● YOUR GOAL:
When you have gone through the entries below, state how many lines include the word "search" and write nothing else.

-- RECORDS SUPPLIED follows --

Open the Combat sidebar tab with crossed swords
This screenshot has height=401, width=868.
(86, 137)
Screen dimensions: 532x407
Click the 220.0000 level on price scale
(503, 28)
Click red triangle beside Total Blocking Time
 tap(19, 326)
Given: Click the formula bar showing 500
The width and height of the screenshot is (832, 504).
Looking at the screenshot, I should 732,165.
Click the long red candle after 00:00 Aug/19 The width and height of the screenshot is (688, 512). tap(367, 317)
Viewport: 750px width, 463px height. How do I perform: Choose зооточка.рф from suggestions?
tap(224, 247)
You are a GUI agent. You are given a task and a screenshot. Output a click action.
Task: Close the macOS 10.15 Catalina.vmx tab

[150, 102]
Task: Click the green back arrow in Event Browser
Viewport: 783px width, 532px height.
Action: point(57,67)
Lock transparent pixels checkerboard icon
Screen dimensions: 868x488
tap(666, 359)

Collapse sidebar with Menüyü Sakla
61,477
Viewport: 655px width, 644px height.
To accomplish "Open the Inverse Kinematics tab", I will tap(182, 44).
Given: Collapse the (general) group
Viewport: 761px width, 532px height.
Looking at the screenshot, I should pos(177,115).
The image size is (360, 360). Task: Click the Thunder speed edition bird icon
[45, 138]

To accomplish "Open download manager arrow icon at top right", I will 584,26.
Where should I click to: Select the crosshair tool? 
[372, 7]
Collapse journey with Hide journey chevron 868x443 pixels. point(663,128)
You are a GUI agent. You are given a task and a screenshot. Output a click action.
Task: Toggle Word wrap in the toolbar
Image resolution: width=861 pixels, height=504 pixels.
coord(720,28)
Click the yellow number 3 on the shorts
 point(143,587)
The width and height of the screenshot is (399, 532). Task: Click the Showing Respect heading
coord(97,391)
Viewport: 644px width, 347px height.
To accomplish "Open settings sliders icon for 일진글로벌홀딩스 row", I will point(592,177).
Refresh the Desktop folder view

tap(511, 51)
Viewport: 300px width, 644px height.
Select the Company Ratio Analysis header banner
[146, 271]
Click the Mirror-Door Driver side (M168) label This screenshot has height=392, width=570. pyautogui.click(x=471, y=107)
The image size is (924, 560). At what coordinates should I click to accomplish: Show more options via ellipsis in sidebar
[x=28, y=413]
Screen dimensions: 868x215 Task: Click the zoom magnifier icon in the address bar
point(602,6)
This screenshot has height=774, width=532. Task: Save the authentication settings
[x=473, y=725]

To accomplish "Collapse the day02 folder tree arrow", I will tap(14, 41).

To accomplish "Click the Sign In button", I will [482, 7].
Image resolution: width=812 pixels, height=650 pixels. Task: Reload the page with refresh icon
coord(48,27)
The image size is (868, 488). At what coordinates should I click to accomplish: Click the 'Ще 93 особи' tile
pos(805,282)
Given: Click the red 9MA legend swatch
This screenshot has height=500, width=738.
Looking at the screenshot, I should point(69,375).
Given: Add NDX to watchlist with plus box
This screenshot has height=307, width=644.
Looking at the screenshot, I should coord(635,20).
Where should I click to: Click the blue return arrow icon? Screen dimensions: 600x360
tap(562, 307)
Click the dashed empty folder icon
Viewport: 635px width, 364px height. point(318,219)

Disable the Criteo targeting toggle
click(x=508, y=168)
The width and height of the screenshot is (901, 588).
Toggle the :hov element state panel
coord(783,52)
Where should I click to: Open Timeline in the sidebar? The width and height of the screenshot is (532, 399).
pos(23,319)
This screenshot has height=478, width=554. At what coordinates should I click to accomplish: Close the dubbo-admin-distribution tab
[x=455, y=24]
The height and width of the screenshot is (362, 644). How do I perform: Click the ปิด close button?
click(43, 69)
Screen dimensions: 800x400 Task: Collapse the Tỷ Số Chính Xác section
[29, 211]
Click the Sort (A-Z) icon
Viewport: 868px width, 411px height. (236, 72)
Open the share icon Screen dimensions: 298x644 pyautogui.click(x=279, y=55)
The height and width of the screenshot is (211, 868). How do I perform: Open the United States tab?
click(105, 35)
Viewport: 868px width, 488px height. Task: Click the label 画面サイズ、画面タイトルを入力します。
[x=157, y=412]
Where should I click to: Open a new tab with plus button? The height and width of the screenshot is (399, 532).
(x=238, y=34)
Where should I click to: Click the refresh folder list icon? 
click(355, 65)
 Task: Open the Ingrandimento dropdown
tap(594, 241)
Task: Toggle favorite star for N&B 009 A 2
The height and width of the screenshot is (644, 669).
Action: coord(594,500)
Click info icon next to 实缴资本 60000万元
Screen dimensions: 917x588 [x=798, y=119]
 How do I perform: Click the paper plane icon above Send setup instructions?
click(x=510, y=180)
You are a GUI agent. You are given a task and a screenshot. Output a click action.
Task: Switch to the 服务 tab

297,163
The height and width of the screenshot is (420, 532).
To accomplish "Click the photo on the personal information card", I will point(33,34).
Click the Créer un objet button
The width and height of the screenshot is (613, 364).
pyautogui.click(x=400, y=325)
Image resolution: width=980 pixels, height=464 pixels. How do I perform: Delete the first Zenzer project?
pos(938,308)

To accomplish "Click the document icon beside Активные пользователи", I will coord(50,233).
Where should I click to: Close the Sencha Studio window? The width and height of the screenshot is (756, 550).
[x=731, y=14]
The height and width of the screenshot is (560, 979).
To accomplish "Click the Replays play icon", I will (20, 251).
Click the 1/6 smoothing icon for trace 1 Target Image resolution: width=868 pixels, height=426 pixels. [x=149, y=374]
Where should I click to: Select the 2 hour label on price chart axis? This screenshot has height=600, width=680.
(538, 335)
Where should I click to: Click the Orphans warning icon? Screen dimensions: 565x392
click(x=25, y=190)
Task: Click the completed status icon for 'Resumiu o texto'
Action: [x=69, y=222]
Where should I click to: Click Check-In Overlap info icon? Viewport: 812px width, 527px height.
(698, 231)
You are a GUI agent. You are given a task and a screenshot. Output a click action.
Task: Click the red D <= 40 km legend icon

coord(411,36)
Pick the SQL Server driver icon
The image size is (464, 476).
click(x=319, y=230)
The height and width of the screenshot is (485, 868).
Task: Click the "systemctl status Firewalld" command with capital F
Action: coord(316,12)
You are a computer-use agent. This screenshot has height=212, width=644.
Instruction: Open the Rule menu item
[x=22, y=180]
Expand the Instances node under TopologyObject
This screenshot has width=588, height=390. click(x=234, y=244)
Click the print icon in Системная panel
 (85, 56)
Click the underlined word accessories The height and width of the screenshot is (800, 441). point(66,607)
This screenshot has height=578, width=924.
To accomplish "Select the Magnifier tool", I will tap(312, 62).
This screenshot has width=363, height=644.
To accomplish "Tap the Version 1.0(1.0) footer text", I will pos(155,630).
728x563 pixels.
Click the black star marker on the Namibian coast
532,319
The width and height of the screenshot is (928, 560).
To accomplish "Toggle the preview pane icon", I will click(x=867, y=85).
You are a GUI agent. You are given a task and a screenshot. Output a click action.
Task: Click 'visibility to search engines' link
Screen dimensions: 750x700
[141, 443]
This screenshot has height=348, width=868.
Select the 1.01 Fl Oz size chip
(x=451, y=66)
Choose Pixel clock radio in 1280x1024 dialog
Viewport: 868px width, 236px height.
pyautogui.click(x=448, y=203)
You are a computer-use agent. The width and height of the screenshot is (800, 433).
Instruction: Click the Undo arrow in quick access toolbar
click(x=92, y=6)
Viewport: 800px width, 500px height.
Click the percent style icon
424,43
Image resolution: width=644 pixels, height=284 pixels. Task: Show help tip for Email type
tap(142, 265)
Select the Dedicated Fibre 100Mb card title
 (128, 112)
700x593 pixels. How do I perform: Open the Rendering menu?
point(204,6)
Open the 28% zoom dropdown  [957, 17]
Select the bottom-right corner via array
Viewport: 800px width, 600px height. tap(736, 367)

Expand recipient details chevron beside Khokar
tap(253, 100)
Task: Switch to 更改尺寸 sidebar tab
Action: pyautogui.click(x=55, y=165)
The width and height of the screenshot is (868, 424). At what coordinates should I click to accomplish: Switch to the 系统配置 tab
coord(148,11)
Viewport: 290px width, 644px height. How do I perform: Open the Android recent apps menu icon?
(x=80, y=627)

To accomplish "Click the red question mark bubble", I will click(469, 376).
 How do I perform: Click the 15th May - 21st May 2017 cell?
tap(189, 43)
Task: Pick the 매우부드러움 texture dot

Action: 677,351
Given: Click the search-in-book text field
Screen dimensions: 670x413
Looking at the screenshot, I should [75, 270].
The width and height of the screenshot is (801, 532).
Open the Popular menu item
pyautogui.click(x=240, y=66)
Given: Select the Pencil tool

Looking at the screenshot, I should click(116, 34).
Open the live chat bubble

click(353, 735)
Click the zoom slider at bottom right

-- RECORDS SUPPLIED concluded --

● WORKED SOLUTION:
2